Drive early morning in private car/coach toward Thatta. On the way to Visit Chaukindi Tombs, tombs from 15-18th century made of Sandstone. All tombs are quadrangular in shape and have beautiful carvings. All men graves have Turbans carved on top and women graves have beautiful jewelry carved on sandstone. Later drive to Banbhore visit the museum and walk over the archeological site of Banbhore which was first inhabited by central Asian Scythians and Parthians later this site became the last conquest of Alexander the great from here he went back to westwards and died on his way in Iran. Banbhore was also the first city which received Islam it was conquered by Arabs in 711 AD by Mohammad Bin Qasim the first mosque in South east Asia was also built during this period in this city.
Continue to Thatta, Thatta dates back to the invading armies of the Greeks.
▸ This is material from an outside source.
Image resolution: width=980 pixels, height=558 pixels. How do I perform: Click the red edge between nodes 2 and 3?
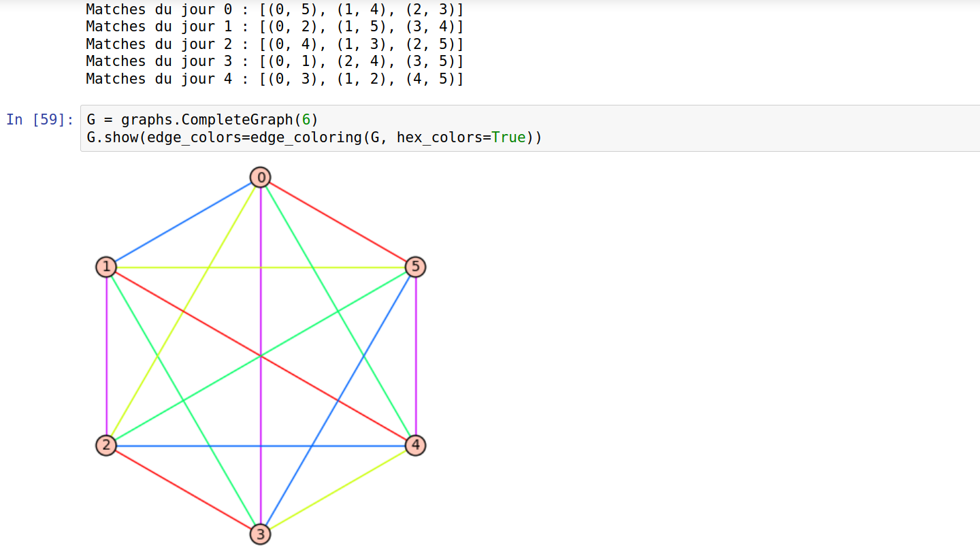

The moody Indus changed its course and Thatta was no more a port. But it retained its importance as the capital of lower Sind. Visit Makli the largest Muslim cemetery having over half a million graves of Scholars, Poets, Ministers, Kings and rich men of Thatta from 15th to 18th century from the time when Thatta was center of education literature and was also capital of Sindh. In Thatta Visit Shah Jahan Mosque the mosque was built in 1647 2 years after Taj Mahal. Shah Jahan built this mosque for the people of Tahtta for their hospitality rendered to him when he was escaping from the enemy. The mosque is the most impressive work of blue glazed tile work and is most well-preserved mosque of this age. Afternoon visit Keenjher Lake and return to Karachi by evening.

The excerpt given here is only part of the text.